По мере того как предреволюционная чеховская Россия уходила в прошлое, стало выясняться, что из огромного множества рассказов, из «кирпичиков» эстетического мироздания Чехов сложил грандиозное целое – не роман, а целый своеобразный мир. Оказалось, что в прозе Чехова живут и действуют почти восемь с половиной тысяч персонажей. Сам Чехов говорил, понимая связь внутреннего мира со средой и бытом: «…Люди обедают, только обедают, а в это время слагаются их судьбы и разбивается их жизнь». В статье Андрея Белого «Чехов» сделана первая попытка определить его место в русской литературе: «Чехов был истинным художником…». И далее: «Пусть герои Чехова говорят пустяки, едят, спят, живут в четырёх стенах, бродят по маленьким, серым тропинкам, – где-то там, в глубине, чувствуешь, что и эти серые тропинки – тропинки вечной жизни, и нет четырёх стен там, где есть вечные, неизведанные пространства».

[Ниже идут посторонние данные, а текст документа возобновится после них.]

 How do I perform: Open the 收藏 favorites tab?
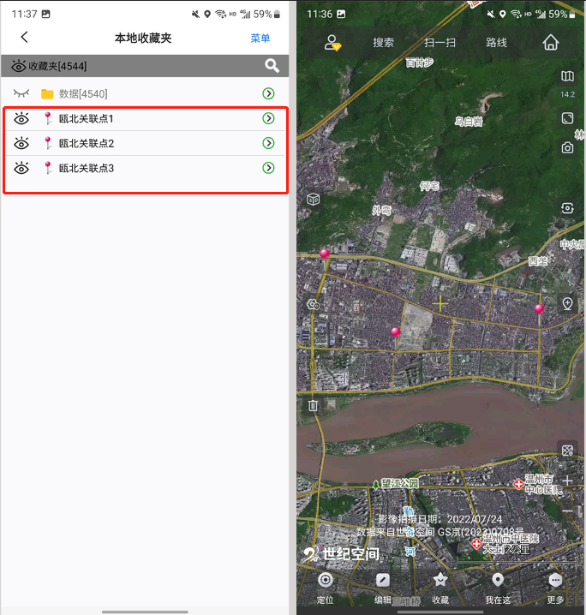pyautogui.click(x=440, y=585)
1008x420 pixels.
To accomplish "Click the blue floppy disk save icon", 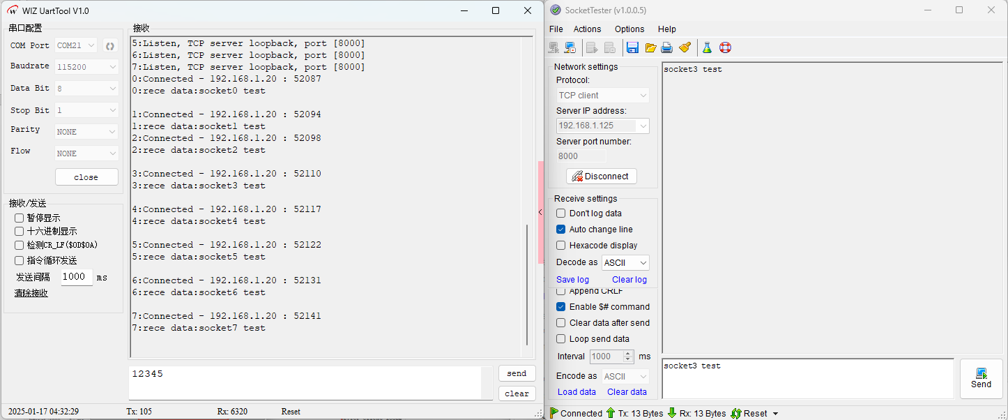I will coord(632,48).
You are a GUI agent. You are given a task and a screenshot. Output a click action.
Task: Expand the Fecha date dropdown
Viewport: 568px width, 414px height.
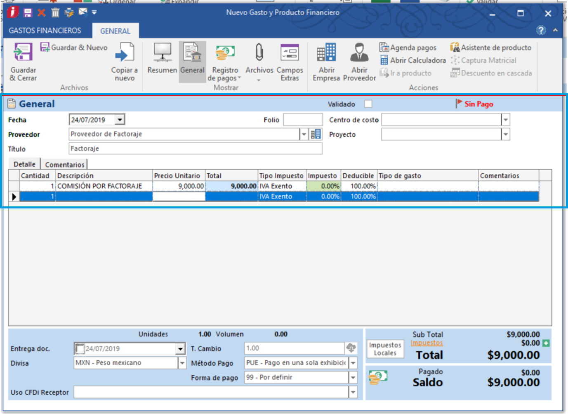point(120,120)
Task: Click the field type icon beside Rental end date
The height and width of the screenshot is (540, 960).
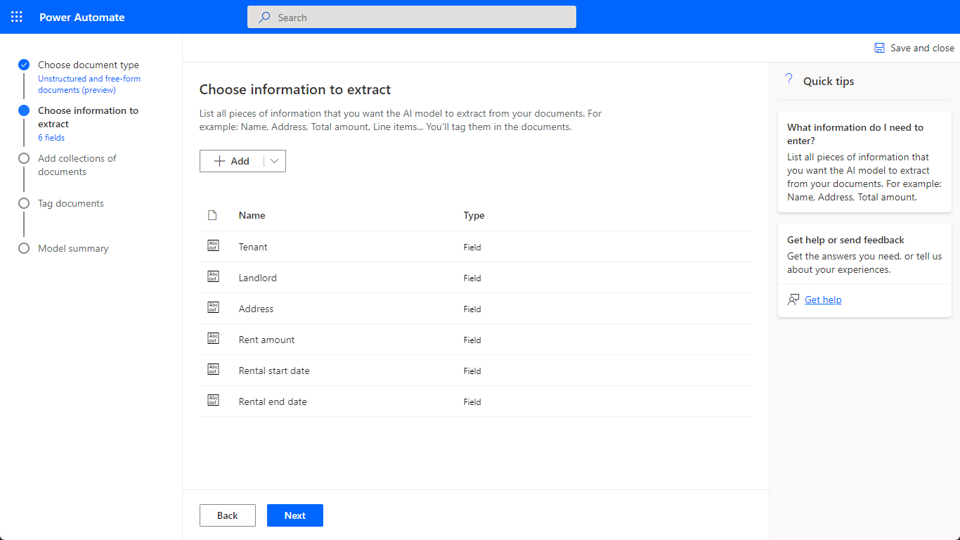Action: pos(213,400)
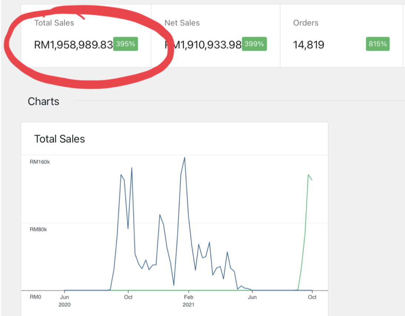Select the Orders summary card
The height and width of the screenshot is (316, 405).
pos(342,36)
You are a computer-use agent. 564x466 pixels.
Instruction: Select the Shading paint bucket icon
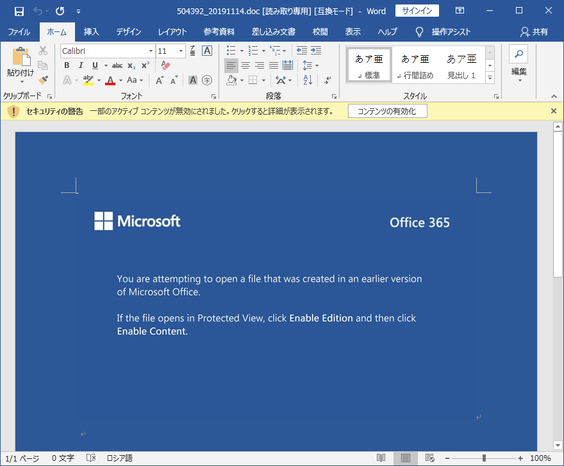[233, 80]
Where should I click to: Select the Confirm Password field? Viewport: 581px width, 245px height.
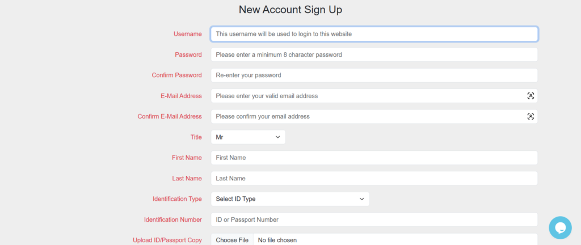374,75
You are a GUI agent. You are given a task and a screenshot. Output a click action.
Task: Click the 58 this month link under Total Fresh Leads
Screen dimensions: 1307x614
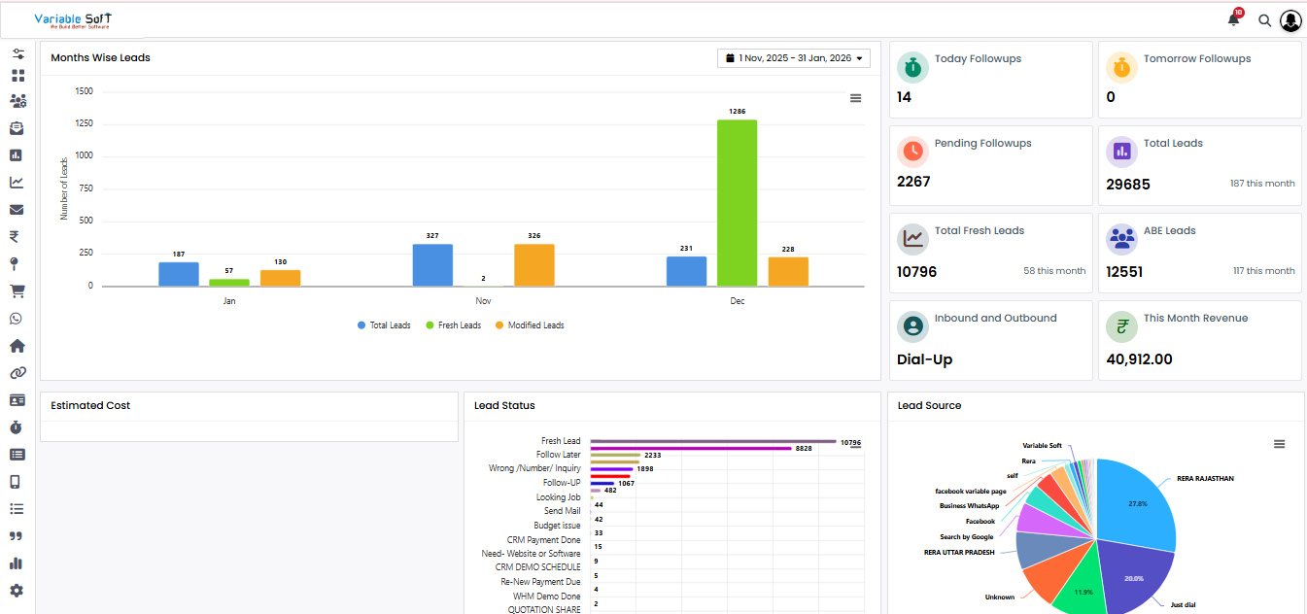(1053, 270)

Едва ли есть в нашей литературе что-нибудь более чеховское, чем доверие к читателю, к его душевной одарённости и уму. «Когда я пишу, я вполне рассчитываю на читателя, полагая, что недостающие в рассказе субъективные элементы он подбавит сам»,– этот афоризм известен не менее, чем чеховские слова о краткости. При чтении Чехова приходится подниматься на определённый интеллектуальный уровень, ниже которого все связи обрываются, а понимание исключено. Это чтение приводит нас к сложным житейским коллизиям и проблемам, к вещам, о которых хотелось бы, может быть, позабыть, оно пробуждает сознание личной ответственности и совесть, и мы говорим тогда о чеховских героях, что это люди с тревожной, мятущейся совестью, как будто эти люди – не мы…
Горький разглядел самую суть Чехова: «Вы, кажется, первый свободный и ничему не поклоняющийся человек, которого я видел». Более ста лет назад А.П.Чехов, внук и сын русских крепостных крестьян, на вершине жизни сказал о себе: «Я свободен». Им было доказано ясно и спокойно, что татарщина, крепостничество, рабская кровь и мещанская плоть не так сильны в человеке, как чувство свободы, труд и талант.
 Мы учимся у него не поддаваться судьбе, не растворять себя в будничном течении дел и забот, когда день прошёл – и с плеч долой: чем бы ни занимался человек и что бы ни создавал, он создаёт свою судьбу и самого себя.